I understand this is a simple question (I’m in high school), but for some reason the numbers just are not working for me.
Given: $$\Delta H^\circ_\text{c} = -1301\ \mathrm{kJ}\ \text{for}\ \ce{C2H2(g)}$$ $$\Delta H^\circ_\text{f} = -394\ \mathrm{kJ}\ \text{for}\ \ce{CO2(g)}$$ $$\Delta H^\circ_\text{f} = -242\ \mathrm{kJ}\ \text{for}\ \ce{H2O(g)}$$ Calculate $\Delta H_\text{f}$ for $\ce{C2H2(g)}$.
My process: $$(1) : \ce{C2H2(g) + 5/2 O2(g) -> 2CO2(g) + H2O(g) }\quad \Delta H^\circ_\text{r} = -1301\ \mathrm{kJ}$$ $$(2) : \ce{C(s) + O2(g) -> CO2(g)} \quad \Delta H^\circ_\text{r} = -394\ \mathrm{kJ}$$ $$(3) : \ce{H2(g) + 1/2O2(g) -> H2O(g)} \quad \Delta H^\circ_\text{r} = -242\ \mathrm{kJ}$$
$$\text{Target:}\ \ce{2C(s) + H2(g) -> C2H2(g)}$$
After some experimentation I arrive at:
$$-1\times(1) + 2\times(2) + (3) = \text{Target}$$
As shown through: $$-1\times(1){:}\ \ce{2CO2(g) + H2O(g) -> C2H2(g) + 5/2 O2(g)} \quad \Delta H^\circ_\text{r} = 1301\ \mathrm{kJ}$$ $$2\times(2){:}\ \ce{2C(s) + 2O2(g) -> 2CO2(g)} \quad \Delta H^\circ_\text{r} = -788\ \mathrm{kJ}$$ $$(3){:}\ \ce{H2(g) + 1/2O2(g) -> H2O(g)} \quad \Delta H^\circ_\text{r} = -242\ \mathrm{kJ}$$ $$\text{Sum:}\ \ce{2C(s) + H2(g) -> C2H2(g)} \quad \Delta H^\circ_\text{f} = 271\ \mathrm{kJ}$$
Now as far as I know, all the givens are accurate empirical values.
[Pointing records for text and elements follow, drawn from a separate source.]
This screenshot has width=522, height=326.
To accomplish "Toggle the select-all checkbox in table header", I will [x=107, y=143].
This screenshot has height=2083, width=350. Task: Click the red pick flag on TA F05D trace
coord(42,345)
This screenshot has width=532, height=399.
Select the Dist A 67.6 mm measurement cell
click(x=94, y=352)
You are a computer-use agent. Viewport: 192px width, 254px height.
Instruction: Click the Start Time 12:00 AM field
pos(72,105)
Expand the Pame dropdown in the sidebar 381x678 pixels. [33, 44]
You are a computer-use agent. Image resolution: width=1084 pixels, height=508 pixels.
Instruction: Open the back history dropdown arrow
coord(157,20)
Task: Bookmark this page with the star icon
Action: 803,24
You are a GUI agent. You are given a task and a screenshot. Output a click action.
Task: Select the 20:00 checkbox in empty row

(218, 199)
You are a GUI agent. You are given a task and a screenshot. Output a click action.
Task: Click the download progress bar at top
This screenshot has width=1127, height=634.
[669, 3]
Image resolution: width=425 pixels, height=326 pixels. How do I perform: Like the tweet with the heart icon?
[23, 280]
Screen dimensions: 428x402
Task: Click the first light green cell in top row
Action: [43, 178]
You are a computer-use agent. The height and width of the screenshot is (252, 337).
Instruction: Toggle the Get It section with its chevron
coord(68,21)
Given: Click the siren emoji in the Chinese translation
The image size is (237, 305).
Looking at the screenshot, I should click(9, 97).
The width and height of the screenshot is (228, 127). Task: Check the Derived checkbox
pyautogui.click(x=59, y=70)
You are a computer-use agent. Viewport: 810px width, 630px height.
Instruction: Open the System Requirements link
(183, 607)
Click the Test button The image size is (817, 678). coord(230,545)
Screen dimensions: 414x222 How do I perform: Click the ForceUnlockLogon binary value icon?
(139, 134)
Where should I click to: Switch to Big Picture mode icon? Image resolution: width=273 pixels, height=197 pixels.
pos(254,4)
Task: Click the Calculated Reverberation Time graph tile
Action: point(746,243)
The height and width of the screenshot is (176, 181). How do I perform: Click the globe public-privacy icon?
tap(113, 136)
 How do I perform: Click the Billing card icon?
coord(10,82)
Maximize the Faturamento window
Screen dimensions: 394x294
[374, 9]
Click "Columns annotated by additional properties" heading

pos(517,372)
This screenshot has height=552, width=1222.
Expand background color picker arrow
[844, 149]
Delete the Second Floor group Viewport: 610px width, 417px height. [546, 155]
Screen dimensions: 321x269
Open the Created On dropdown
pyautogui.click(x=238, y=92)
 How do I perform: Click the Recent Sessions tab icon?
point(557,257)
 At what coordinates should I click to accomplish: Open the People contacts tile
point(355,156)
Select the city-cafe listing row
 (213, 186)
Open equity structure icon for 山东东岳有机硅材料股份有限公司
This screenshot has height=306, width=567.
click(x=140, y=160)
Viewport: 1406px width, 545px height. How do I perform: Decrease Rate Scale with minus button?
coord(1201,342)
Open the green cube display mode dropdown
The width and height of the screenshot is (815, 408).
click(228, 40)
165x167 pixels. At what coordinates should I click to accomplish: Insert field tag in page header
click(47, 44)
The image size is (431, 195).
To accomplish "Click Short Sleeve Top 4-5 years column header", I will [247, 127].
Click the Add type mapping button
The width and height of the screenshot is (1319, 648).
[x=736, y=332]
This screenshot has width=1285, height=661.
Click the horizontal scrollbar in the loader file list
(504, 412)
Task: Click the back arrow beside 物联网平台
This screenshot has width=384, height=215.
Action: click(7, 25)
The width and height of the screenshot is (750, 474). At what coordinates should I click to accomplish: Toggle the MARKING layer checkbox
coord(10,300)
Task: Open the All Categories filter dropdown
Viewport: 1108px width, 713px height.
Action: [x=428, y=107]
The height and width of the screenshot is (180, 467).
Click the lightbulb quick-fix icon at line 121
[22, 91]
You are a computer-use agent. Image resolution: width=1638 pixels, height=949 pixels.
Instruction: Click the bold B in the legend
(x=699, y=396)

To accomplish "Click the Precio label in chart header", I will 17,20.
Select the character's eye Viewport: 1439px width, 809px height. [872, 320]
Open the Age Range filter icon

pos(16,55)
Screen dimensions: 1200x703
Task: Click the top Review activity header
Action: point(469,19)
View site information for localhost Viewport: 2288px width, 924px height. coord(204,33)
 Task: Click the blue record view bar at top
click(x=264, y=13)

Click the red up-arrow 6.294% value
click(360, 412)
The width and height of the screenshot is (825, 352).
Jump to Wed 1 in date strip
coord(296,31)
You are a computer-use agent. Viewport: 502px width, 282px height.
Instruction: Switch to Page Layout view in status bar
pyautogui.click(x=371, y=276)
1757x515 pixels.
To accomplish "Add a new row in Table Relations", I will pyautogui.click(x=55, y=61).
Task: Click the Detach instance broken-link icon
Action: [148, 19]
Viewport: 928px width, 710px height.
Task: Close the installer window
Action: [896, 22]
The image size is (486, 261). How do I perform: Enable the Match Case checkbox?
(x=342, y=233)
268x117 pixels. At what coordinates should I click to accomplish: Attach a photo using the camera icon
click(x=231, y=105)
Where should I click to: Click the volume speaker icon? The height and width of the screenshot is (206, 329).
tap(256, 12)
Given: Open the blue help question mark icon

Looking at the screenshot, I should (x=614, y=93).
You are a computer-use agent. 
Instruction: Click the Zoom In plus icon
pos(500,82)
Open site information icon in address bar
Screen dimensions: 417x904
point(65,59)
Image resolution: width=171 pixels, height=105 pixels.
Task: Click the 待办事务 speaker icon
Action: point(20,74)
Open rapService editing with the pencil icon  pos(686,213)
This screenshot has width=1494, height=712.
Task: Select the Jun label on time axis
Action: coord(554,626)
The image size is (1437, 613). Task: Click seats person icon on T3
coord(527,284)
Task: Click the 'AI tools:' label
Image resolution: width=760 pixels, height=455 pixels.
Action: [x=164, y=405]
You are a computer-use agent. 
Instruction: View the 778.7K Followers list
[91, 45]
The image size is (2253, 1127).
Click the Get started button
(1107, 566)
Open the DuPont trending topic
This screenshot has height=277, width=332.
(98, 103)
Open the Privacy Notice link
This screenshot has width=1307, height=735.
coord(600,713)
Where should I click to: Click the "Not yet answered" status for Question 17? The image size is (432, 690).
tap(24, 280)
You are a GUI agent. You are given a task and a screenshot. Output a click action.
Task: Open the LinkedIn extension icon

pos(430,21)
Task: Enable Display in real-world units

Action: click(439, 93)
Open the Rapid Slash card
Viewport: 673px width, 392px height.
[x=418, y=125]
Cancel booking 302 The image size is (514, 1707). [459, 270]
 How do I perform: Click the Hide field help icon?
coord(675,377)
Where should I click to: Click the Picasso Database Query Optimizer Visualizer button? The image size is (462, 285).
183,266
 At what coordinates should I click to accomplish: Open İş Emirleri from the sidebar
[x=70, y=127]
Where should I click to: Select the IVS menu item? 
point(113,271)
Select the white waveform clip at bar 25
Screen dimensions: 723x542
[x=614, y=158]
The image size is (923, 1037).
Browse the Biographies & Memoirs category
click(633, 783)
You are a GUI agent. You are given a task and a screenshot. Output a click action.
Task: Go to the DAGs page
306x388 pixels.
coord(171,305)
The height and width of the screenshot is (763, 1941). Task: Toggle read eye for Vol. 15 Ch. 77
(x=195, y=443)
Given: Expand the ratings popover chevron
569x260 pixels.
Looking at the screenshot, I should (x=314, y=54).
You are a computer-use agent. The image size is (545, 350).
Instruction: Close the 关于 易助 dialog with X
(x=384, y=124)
But the empirical value for $\Delta H^\circ_\text{f}$ for $\ce{C2H2(g)}$ is $227\ \mathrm{kJ}$.
What’s even weirder is that this disparity $(271-227=44)$ is equal to the difference between standard enthalpies of formation for water in gas and liquid states $(-242 - -286 = 44)$.
Have I made an error somewhere, or is water formed in the liquid state during the combustion of acetylene?